The purpose of a mortgage valuation is for the lender to assess whether the property you’re dying to buy is actually worth what you think it is – and what you’re trying to borrow. Mainly so that if you can’t pay your mortgage they can take the house and not lose money.
For that reason alone the lenders valutation is for the benefit of the lender, not for you the buyer. Although it can be a good guide for you concerning the value of the property, it can be a very basic survey and doesn’t look at the structure and condition of the building in any great detail.
Many lenders now offer buyers the opportunity to pay a little extra and get a more detailed condition report as part of their basic valuation survey and it is this that you really need to highlight any rising damp, dry rot, dodgy chimneys and wonky walls.
If you’re not getting a mortgage you can arrange a home condition survey yourself by contacting an RICS surveyor to get a house survey quote who will be qualified to assess the structure and condition of the property and provide advice and likely costs of any work that needs doing to the house – before you complete the transaction, let alone move in. This can be most useful for picking up underlying issues before you buy the house and giving you the opportunity to discuss these with the seller and if necessary adjust the price to reflect the cost of any works that need doing.

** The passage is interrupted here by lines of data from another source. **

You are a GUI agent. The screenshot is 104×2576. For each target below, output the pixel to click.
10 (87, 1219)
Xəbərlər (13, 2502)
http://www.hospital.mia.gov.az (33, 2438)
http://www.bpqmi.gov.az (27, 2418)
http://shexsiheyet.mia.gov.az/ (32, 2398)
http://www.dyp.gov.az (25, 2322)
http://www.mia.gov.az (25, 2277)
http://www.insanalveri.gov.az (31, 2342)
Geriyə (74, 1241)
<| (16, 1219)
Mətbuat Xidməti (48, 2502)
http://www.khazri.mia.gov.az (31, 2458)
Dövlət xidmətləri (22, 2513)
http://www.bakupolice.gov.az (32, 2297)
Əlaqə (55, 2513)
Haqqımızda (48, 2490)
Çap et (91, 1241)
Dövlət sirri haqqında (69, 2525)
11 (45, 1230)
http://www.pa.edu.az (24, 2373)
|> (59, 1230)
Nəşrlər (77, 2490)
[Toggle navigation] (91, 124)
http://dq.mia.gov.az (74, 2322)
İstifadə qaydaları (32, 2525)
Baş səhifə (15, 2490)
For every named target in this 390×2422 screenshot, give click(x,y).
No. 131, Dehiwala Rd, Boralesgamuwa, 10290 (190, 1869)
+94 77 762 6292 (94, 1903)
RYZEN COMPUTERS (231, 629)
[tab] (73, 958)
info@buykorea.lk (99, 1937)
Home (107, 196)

You can expect a home survey quote to cost between £350 and £400, and if you instruct a buildings surveyor yourself and not through your lender you have the added advantage that if anything is missed you will have some come-back under the Surveyor’s professional indemnity insurance – effectively insuring yourself against any unforeseen problems. Although in the vast majority of cases the surveyor will pick up any issues in his detailed building condition report prior to you buying the house.